▶ _PROVIDED TEXT_:

The biggest news in sleep this year may have been the story that wasn’t

A Q&A with Erik K. St. Louis, MD and Carl Bazil, MD, PhD
 

What were the biggest stories in sleep care this year?

Erik K. St. Louis, MD: In sleep neurology in 2014, the biggest or at least most provocative story may have actually been a paper retraction. The Mellins/Mignot lab at Stanford had reported in December 20131 that narcolepsy appeared to be associated with a T-cell mediated autoimmune response involving molecular mimicry between the pandemic H1N1 virus and hypocretin, but then later retracted this report when the labs could not reproduce some original results.2,3 Nonetheless, the strong epidemiologic links between H1N1 infection and vaccination as potential narcolepsy triggering factors from Europe and Asia saw further expanded evidence last year.

Sabater and the Barcelona group also reported a novel parasomnia and neurological disorder associated with the autoantibody IgLON5, characterized by prominently disturbed NREM sleep architecture, prominent sleep disordered breathing including inspiratory stridor and sleep apnea, abnormal rapid periodic limb movements, oneric behaviors, and REM sleep behavior disorder, that suggested a possible link with neurodegeneration by evidence of abnormal tau deposits in the brainstem and hypothalamus in autopsied cases.4

Another important clinical advance in the field was the publication of a pivotal clinical trial demonstrating the efficacy of pregabalin, an alpha-2-delta ligand agonist, with superior clinical efficacy and lower tendency toward augmentation at one-year follow-up in restless legs syndrome/ Willis-Ekbom disease.5

What were some of the important overlooked stories?

Dr. St. Louis: Of the above, the IgLON5 paper is perhaps not as widely known, despite its impact for the field; subspecialists are aware of it, but the general sleep clinician and neurologist may not be. Another crucial paper from the same group also further established the growing recognition between REM sleep behavior disorder (RBD) and synucleinopathy neurodegeneration (with risk of evolving conditions, such as Parkinson’s disease, dementia with Lewy bodies, and multiple system atrophy). Alex Iranzo and colleagues from Barcelona found during longitudinal follow-up of their cohort of patients with idopathic RBD presenting to their sleep clinic that the risk of evolving a synucleinopathy was 33 percent at five years, 75 percent at 10 years, and 91 percent at 15-year follow-up.6

What do you think 2015 has in store for sleep care?

▶ _DATASET EXTRACT_:
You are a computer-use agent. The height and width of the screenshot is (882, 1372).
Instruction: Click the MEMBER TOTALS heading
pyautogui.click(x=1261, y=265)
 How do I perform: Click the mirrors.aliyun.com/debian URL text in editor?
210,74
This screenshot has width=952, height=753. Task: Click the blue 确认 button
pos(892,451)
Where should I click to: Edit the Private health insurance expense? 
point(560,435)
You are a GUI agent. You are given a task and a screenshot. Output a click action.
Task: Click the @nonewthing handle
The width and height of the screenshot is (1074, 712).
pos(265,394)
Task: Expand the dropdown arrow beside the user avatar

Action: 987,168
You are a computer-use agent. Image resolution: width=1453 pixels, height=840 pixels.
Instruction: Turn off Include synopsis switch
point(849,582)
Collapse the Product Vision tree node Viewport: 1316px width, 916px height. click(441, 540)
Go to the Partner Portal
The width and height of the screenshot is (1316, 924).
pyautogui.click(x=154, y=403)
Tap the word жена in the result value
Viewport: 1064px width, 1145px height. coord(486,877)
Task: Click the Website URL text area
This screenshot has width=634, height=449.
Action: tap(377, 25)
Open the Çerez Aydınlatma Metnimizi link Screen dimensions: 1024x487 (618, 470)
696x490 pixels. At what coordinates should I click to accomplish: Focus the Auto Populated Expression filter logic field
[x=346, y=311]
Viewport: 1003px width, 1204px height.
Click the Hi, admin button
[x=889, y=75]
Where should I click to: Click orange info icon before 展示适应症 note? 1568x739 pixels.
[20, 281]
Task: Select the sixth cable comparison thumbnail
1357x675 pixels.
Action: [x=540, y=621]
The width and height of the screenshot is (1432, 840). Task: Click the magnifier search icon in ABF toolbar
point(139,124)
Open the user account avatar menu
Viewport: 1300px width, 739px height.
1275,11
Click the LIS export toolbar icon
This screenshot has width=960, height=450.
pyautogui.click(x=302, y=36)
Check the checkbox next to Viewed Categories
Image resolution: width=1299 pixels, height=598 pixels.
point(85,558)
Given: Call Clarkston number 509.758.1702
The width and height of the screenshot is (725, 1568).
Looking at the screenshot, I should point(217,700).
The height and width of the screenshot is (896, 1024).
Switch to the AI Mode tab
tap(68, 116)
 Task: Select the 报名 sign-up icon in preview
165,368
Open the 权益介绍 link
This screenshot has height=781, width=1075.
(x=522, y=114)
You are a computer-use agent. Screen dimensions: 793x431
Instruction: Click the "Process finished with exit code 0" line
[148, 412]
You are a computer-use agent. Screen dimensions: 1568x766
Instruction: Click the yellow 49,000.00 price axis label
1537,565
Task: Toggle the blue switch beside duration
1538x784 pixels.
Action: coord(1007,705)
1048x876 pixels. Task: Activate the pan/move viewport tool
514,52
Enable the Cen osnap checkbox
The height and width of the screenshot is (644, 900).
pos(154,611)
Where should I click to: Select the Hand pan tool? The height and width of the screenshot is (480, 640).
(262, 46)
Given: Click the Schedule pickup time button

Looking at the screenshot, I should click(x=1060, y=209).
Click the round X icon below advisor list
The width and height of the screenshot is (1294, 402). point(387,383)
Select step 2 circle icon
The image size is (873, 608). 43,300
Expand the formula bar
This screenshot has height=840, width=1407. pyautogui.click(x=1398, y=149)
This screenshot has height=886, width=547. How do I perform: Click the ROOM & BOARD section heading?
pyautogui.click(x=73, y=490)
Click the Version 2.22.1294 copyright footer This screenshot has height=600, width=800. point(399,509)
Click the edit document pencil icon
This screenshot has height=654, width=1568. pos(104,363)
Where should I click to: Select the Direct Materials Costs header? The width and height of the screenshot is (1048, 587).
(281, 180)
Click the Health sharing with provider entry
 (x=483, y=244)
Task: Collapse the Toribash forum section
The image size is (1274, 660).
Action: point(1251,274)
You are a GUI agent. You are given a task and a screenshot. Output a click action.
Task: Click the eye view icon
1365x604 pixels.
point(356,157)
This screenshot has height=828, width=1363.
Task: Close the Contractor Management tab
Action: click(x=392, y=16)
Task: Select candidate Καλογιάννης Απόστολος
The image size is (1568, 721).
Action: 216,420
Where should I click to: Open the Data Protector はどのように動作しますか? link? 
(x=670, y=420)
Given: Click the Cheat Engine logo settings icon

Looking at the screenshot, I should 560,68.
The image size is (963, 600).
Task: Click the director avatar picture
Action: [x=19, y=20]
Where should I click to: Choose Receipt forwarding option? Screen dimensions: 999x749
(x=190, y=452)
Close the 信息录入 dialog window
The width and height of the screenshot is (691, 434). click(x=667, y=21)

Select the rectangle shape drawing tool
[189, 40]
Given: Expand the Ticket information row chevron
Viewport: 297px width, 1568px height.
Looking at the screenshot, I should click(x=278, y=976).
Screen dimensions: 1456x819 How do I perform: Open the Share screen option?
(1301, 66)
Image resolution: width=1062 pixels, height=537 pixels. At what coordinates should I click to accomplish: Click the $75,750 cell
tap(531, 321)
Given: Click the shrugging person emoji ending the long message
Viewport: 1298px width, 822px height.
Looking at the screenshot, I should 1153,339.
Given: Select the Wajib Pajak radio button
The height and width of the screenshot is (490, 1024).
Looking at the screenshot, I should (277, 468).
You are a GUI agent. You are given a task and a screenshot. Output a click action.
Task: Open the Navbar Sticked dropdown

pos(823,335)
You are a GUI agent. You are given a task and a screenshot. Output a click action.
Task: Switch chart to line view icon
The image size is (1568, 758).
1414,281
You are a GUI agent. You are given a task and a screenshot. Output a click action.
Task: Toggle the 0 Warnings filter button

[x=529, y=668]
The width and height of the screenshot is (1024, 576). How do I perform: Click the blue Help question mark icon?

▶ _PROBLEMS AND TASKS_:
a - Answer these questions from the sleep Q&A, one per line:
(i) Which lab reported in December 2013 that narcolepsy appeared to be associated with an autoimmune response involving the H1N1 virus?
(ii) What drug did the pivotal clinical trial in restless legs syndrome/Willis-Ekbom disease test?
(iii) What was the risk of evolving a synucleinopathy at 10 years in the Barcelona cohort?
b - Sum up the sleep Q&A in two sentences.
c - Give the sleep Q&A again, starting at "What were some" and ending at "for sleep care?", and swap "longitudinal" for "long-term".

▶ _EXPECTED RESPONSES_:
a -
(i) The Mellins/Mignot lab at Stanford
(ii) Pregabalin
(iii) 75 percent

b - Erik K. St. Louis names three major 2014 stories in sleep neurology: the retraction of a Stanford report linking narcolepsy to an autoimmune response involving the H1N1 virus, a Barcelona report of a parasomnia and neurological disorder associated with the autoantibody IgLON5, and a trial showing the efficacy of pregabalin in restless legs syndrome/Willis-Ekbom disease. He says the IgLON5 paper may not be widely known outside subspecialists despite its impact, and he cites a Barcelona study in which the risk that patients with RBD would evolve a synucleinopathy reached 91 percent at 15-year follow-up.

c -
What were some of the important overlooked stories?

Dr. St. Louis: Of the above, the IgLON5 paper is perhaps not as widely known, despite its impact for the field; subspecialists are aware of it, but the general sleep clinician and neurologist may not be. Another crucial paper from the same group also further established the growing recognition between REM sleep behavior disorder (RBD) and synucleinopathy neurodegeneration (with risk of evolving conditions, such as Parkinson’s disease, dementia with Lewy bodies, and multiple system atrophy). Alex Iranzo and colleagues from Barcelona found during long-term follow-up of their cohort of patients with idopathic RBD presenting to their sleep clinic that the risk of evolving a synucleinopathy was 33 percent at five years, 75 percent at 10 years, and 91 percent at 15-year follow-up.6

What do you think 2015 has in store for sleep care?